According to a new study by researchers at the University of Maryland, the oceans were in the process of cooling for about 1,800 years, before human caused climate change started to reverse that trend.
The researchers looked at 57 previously published studies on ocean water temperature, as well as models of surface temperatures to come to their conclusions. They found that the Earth is currently warming about 20 times faster than it was cooling for those 1,800 years. The study shows just how extensive climate change has been, and just how quickly it’s happened.
The oceans are able to retain a great deal of heat, which normally would help to mitigate climate change over short times, or at smaller scales than current changes. The problem is that humans have had such a huge impact on the Earth’s climate that the oceans simply can’t keep up. As a result of taking in so much CO2, the oceans are becoming acidic, and warmer, and they aren’t capable of doing much more to hold back climate change. And most projections and models don’t see this problem getting better in the future, at least not without serious action by humans very quickly.

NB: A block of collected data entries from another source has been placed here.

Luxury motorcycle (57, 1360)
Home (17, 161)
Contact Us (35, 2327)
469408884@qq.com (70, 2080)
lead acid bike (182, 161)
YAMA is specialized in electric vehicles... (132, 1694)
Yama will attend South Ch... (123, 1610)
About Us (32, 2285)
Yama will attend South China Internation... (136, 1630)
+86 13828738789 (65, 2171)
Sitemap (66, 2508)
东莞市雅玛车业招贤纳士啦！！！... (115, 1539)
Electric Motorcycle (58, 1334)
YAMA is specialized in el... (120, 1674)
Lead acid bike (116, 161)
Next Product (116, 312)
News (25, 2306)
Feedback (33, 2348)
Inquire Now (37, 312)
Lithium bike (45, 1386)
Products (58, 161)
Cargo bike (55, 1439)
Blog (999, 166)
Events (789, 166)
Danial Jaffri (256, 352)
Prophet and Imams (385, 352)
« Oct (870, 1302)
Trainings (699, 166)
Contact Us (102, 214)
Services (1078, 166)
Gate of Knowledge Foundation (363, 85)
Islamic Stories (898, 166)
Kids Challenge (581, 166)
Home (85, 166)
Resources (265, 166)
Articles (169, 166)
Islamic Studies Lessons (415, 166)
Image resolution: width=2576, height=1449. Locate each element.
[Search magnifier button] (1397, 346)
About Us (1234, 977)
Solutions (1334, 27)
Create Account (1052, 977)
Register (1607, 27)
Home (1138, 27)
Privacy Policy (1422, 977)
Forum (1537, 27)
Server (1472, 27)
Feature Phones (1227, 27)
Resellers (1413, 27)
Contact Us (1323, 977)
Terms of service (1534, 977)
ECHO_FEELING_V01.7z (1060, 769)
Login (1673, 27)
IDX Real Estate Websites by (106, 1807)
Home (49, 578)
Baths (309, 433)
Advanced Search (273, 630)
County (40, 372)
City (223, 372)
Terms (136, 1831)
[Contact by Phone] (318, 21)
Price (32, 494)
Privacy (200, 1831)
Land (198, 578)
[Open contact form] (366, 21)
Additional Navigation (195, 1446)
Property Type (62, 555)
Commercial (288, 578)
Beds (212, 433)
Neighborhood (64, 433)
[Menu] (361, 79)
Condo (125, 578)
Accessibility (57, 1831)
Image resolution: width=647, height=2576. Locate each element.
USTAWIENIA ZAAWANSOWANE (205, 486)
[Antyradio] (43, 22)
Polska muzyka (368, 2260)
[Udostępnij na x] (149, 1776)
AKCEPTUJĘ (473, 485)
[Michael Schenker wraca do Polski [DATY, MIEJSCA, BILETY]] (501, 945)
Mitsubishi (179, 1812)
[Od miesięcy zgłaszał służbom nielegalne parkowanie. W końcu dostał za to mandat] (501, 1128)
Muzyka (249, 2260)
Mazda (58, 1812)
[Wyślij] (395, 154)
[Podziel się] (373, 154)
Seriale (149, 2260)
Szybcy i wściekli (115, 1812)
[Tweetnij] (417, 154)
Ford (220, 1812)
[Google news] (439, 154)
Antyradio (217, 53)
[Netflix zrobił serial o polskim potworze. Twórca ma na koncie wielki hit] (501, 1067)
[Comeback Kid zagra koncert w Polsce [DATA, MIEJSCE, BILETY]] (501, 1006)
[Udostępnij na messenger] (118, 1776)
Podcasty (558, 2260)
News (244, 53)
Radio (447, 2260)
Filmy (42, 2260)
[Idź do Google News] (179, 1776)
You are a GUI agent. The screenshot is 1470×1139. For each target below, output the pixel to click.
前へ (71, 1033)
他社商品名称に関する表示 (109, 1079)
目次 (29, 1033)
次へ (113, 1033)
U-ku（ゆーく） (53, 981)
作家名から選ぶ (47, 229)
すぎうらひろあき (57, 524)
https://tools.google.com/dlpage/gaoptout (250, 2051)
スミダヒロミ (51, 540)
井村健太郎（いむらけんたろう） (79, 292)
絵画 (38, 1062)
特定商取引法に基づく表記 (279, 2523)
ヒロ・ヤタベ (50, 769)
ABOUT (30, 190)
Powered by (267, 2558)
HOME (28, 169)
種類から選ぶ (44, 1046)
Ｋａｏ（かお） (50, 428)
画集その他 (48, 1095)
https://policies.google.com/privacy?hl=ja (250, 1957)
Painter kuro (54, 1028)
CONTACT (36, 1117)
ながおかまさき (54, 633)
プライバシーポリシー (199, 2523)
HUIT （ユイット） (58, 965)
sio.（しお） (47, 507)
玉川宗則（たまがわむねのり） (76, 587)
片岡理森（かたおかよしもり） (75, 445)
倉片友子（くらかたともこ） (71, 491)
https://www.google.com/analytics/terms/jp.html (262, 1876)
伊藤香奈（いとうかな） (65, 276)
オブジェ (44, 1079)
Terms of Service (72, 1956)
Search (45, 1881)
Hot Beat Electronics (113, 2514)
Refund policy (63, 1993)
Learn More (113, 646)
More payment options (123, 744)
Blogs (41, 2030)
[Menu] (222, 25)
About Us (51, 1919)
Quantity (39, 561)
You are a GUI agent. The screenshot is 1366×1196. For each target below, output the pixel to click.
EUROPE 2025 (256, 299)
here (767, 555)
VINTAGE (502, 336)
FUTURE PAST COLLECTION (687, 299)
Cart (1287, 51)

However, on the bright side, this study might help us to deal with those future changes. The more we know about how the oceans have changed due to global warming, the better we will be able to predict future changes. Knowing what we can expect form warmer and more acidic oceans can help us adapt to those situations and, hopefully, find ways to help conserve species that will have to deal with those problems more directly than humans. More data also means better predictions about how much the climate will change, and what we need to do in order to slow down or even reverse some of those changes. Know what the oceans can put up with can help us figure out how to limit emissions and make a change.